この動きは単なる資金流入ではなく、資本の性質の変化として捉える必要がある。まず全体の流れは
→暗号資産の資金フロー構造
で確認しておきたい。
また、今回の主語となる機関投資家が何を意味するのかは
→機関投資家とは何か
で整理できる。
そのうえで、このニュースが接続する本筋は →機関資金市場構造HUB
にある。
ニュース概要
Coinbaseは、機関投資家の資金流入第2波が到来しており、その中心が「Yield(利回り)」になっていると説明した。従来のBTC保有中心の資金配分から、ステーキングやオンチェーン金融商品、RWAといった収益性を伴う領域への関心が高まっている。
なぜ機関資金は利回りへ向かうのか
この変化の起点となったのがETFである。ETFは機関投資家にとって暗号資産市場への「入口」を整備したが、入口が整った後に問われるのは、保有資産をどう運用するかという問題だ。
つまり現在は、価格上昇への期待だけで資金が流入する局面から、保有資産をどのように収益化するかを考える局面へ移行している。この構造変化が、「利回り」への関心を生んでいる。
構造解説
機関投資家の行動は一貫している。単なる値上がり期待ではなく、リスク調整後のリターンを重視するため、資産を保有するだけでは不十分となる。

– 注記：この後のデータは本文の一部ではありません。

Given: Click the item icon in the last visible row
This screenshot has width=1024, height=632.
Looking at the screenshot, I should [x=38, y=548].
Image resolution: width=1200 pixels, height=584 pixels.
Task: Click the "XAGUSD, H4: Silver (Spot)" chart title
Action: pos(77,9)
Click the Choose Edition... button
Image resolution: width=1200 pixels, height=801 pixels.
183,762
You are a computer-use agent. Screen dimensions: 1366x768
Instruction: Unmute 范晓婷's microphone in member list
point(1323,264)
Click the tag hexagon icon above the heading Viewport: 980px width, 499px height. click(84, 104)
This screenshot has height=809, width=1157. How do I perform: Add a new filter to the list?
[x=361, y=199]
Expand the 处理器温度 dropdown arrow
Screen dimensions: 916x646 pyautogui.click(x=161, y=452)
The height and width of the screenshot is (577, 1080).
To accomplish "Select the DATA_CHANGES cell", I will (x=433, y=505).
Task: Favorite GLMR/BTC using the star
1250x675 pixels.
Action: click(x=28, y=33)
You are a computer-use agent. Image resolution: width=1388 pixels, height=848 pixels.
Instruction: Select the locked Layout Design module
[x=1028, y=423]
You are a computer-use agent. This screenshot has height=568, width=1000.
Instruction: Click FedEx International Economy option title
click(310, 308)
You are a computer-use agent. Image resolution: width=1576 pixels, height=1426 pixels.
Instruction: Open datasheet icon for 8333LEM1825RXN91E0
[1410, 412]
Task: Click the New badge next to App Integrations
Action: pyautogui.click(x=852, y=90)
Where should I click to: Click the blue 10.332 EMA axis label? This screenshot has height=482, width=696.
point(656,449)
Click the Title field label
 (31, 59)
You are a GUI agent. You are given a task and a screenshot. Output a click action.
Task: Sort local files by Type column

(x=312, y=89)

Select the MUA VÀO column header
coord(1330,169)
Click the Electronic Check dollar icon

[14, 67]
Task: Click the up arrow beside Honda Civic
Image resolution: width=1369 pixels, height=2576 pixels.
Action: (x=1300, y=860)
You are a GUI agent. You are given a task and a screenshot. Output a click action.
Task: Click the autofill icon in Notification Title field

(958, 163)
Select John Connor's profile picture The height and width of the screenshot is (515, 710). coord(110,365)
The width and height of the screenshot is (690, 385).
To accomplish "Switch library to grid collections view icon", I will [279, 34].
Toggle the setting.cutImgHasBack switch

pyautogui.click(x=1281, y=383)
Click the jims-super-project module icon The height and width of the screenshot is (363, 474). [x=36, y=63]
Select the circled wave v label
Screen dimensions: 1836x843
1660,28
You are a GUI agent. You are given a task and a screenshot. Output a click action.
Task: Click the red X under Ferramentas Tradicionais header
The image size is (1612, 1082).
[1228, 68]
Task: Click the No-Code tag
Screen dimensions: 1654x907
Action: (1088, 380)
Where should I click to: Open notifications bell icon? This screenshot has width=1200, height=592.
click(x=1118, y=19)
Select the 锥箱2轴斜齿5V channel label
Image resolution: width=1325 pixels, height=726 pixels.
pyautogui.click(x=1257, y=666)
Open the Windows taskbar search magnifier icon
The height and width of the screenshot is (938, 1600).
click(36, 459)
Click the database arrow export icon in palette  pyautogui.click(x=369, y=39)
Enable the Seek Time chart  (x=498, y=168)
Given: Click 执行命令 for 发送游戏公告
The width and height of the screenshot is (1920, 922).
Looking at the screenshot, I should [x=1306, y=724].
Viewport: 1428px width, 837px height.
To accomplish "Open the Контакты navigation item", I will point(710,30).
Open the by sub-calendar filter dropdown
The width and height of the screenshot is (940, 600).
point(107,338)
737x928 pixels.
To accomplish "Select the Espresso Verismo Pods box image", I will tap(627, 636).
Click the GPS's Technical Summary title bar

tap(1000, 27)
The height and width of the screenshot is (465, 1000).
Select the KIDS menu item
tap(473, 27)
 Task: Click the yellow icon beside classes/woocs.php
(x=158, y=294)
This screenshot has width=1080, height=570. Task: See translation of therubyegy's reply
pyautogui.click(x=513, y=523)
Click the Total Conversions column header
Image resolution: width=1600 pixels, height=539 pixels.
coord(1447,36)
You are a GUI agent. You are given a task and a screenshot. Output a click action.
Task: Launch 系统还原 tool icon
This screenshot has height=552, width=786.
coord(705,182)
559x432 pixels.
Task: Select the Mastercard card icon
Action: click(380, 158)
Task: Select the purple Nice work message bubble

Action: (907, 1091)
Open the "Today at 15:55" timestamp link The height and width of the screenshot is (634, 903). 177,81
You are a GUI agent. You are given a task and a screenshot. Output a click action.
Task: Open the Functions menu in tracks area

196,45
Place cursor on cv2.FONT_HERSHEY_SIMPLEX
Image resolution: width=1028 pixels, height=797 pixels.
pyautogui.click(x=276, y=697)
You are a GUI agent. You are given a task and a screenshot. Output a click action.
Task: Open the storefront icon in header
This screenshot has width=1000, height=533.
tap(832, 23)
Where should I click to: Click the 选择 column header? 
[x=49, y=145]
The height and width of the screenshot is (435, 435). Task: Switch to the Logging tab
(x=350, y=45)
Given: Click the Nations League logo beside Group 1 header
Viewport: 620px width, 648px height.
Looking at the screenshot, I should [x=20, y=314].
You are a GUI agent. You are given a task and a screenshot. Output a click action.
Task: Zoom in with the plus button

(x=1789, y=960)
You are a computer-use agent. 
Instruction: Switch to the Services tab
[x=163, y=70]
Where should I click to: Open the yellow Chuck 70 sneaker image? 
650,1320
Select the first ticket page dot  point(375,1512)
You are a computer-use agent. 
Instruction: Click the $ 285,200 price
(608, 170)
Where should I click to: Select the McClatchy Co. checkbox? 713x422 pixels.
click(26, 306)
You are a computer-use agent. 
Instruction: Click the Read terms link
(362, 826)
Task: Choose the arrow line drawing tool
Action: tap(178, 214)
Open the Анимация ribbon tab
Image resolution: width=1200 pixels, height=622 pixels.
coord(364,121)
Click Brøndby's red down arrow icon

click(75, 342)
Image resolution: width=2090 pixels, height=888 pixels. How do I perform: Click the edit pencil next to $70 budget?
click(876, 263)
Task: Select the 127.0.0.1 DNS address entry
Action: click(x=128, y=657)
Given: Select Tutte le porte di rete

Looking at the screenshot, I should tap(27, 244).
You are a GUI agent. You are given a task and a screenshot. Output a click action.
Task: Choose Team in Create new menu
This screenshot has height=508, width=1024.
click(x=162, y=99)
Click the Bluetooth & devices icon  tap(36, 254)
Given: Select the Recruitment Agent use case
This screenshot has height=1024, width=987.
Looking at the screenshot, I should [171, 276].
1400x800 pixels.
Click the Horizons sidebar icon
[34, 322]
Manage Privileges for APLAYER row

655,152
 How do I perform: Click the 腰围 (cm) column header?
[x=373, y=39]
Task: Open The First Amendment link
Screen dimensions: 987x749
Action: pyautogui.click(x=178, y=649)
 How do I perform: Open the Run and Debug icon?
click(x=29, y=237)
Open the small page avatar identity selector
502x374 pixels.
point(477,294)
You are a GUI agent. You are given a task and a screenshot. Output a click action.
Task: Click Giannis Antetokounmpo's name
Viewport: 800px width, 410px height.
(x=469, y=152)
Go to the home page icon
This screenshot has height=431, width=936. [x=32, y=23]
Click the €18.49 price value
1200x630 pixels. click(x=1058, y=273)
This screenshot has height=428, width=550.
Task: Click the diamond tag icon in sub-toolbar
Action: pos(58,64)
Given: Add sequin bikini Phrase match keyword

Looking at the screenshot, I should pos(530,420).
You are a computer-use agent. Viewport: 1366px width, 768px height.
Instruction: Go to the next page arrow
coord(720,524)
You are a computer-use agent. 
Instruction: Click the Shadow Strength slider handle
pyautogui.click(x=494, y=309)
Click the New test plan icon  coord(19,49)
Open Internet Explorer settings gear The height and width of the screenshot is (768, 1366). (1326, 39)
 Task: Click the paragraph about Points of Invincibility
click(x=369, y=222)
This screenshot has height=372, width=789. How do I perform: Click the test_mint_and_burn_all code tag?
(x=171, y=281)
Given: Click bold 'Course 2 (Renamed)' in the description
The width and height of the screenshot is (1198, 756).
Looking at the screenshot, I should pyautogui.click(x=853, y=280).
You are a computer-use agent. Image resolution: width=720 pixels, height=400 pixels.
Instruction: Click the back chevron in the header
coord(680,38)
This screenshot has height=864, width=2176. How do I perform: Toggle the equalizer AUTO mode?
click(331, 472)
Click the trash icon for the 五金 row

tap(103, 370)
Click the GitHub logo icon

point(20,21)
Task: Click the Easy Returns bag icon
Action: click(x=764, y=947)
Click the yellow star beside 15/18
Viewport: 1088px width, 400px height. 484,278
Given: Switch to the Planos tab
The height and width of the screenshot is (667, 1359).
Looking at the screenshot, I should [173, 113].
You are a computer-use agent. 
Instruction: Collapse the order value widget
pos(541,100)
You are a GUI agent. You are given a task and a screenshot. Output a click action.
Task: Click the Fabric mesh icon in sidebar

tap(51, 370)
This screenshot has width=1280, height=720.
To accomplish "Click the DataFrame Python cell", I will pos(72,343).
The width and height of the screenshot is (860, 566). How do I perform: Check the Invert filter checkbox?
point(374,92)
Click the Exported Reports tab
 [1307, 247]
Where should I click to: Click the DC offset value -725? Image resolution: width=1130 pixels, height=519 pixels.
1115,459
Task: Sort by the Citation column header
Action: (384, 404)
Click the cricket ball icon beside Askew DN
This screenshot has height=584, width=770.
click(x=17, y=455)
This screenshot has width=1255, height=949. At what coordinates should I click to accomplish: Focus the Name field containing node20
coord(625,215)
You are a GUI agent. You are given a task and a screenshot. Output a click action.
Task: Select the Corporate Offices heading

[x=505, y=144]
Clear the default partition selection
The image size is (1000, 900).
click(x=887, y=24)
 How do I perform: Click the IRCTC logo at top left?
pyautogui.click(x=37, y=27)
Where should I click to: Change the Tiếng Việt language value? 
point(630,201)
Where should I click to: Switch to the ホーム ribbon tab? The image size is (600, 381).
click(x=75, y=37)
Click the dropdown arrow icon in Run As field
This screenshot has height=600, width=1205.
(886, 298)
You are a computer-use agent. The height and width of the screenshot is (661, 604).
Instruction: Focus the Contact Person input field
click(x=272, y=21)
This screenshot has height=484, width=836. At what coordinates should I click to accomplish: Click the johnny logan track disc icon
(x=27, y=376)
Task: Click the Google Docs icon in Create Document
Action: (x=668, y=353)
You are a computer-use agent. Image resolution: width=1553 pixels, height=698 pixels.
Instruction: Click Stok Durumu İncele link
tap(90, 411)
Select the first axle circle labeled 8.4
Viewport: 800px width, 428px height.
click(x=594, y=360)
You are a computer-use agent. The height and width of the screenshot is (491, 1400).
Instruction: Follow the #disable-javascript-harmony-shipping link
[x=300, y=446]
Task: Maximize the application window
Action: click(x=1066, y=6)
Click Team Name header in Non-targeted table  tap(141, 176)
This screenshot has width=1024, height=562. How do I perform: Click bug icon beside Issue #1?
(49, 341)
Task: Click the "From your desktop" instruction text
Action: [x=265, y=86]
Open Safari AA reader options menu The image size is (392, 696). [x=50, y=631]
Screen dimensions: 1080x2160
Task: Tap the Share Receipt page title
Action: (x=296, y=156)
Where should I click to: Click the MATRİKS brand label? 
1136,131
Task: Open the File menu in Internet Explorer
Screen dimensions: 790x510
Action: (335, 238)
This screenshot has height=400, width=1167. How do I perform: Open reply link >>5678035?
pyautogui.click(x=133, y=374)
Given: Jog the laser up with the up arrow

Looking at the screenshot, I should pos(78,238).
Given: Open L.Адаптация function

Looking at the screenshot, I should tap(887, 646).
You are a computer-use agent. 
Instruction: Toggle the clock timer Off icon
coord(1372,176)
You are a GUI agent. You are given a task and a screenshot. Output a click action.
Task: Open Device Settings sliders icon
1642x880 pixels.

その結果、ステーキングやRWA、オンチェーン金融商品といった「利回りを生む資産」が求められるようになる。ただし重要なのは、それらが個人向けの高リスク商品ではなく、透明性や規制適合性を備えた「機関仕様」に進化する必要がある点だ。
市場への意味
今回のニュースが示すのは、機関資金が「価格投機」から「収益獲得」へと進化している事実である。これは暗号資産市場が単なる値上がり期待の場ではなく、運用対象として評価され始めたことを意味する。
次の主戦場はETFそのものではなく、その先にある利回り市場だ。ここに資金が流入することで、RWAやDeFiは機関仕様へと変化し、市場構造そのものが書き換わっていく。